It is crucial to have a comprehensive understanding of inundation and water cycle in urban areas for mitigating flood risks and sustainable water resources management. In this study, we developed a Cellular Automata-based integrated Water cycle model (CAW). A comparative analysis with physics-based and conventional cellular automata-based models was performed in an urban watershed in Portland, USA, to evaluate the adequacy of spatiotemporal inundation simulation in the context of a high-resolution setup. A high similarity was found in the maximum inundation maps by CAW and Weighted Cellular Automata 2 Dimension (WCA2D) model presumably due to the same diffuse wave assumption, showing an average Root-Mean-Square-Error (RMSE) value of 1.3 cm and high scores of binary pattern indices (HR 0.91, FAR 0.02, CSI 0.90).
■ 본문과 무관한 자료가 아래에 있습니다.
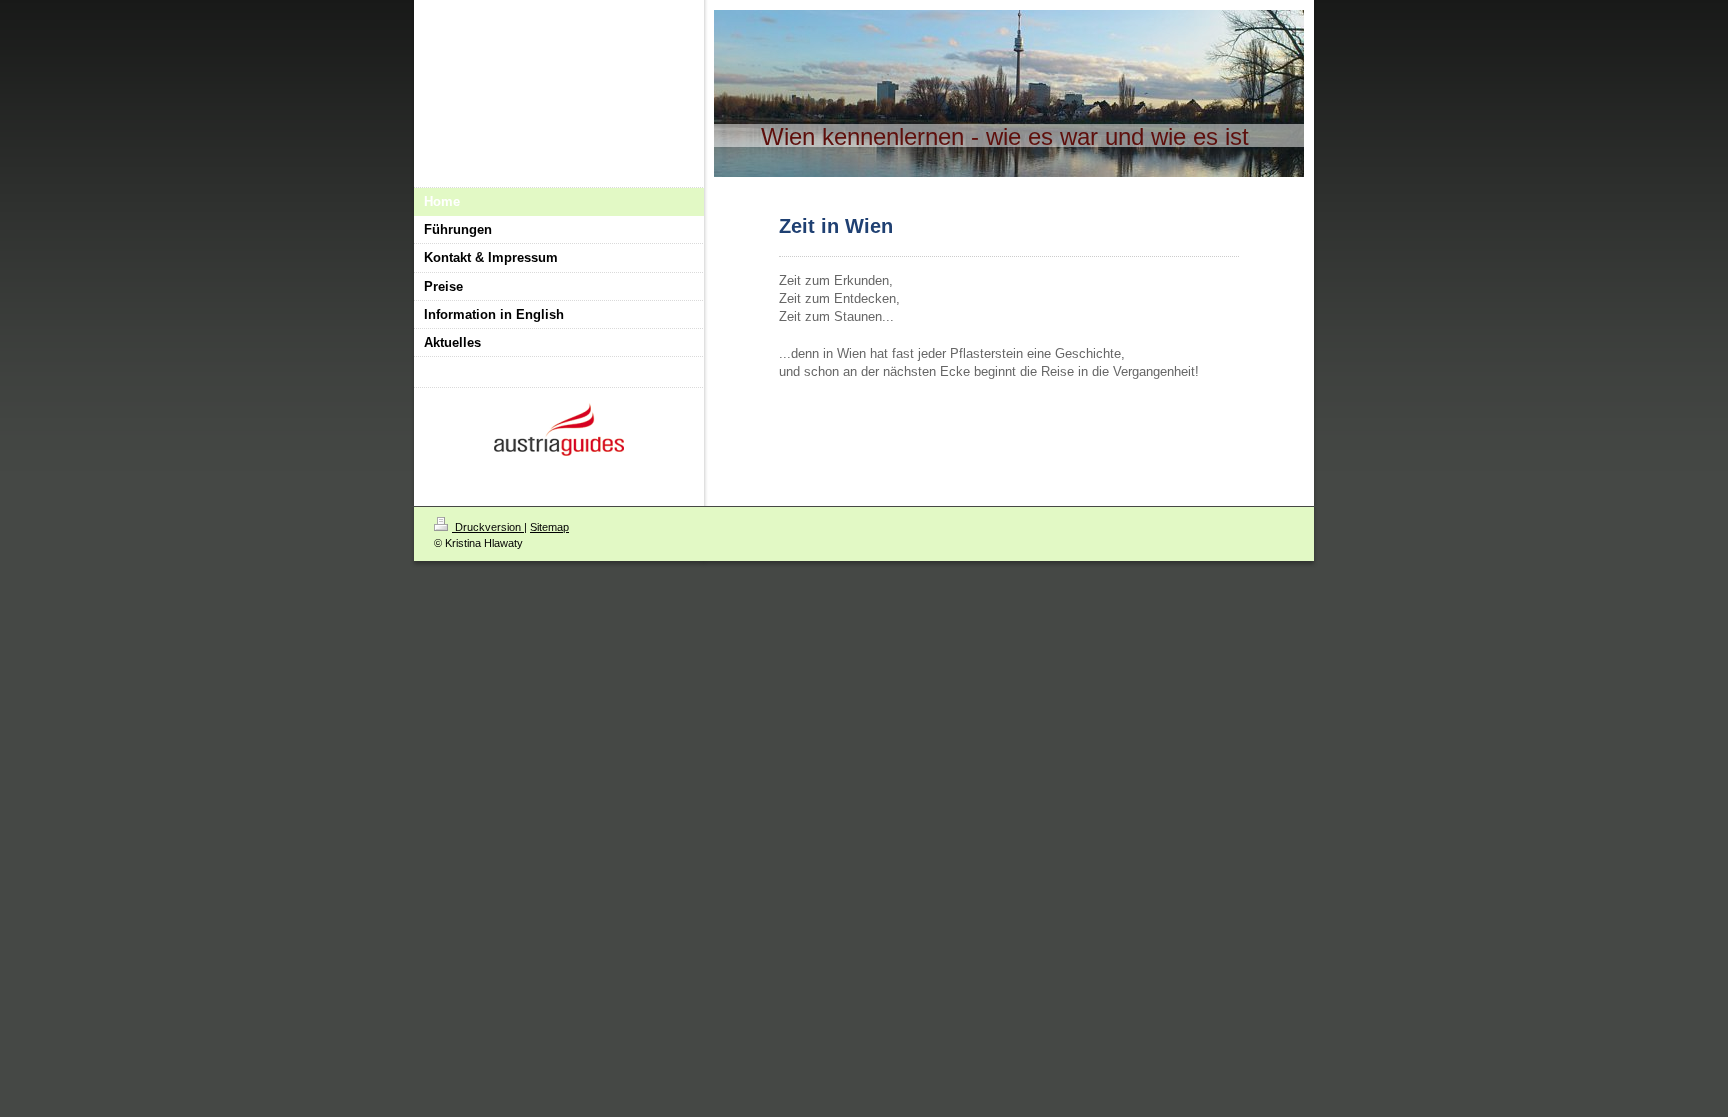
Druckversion (488, 527)
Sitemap (549, 527)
Furthermore, through multiple simulation experiments estimating the effects of land cover and soil conditions on inundation and infiltration, as the impermeability rate increased by 41%, the infiltration decreased by 54% (4.16 mm/m2) while the maximum inundation depth increased by 10% (2.19 mm/m2). It was expected that high-resolution integrated inundation and water cycle analysis considering various land cover and soil conditions in urban areas would be feasible using CAW.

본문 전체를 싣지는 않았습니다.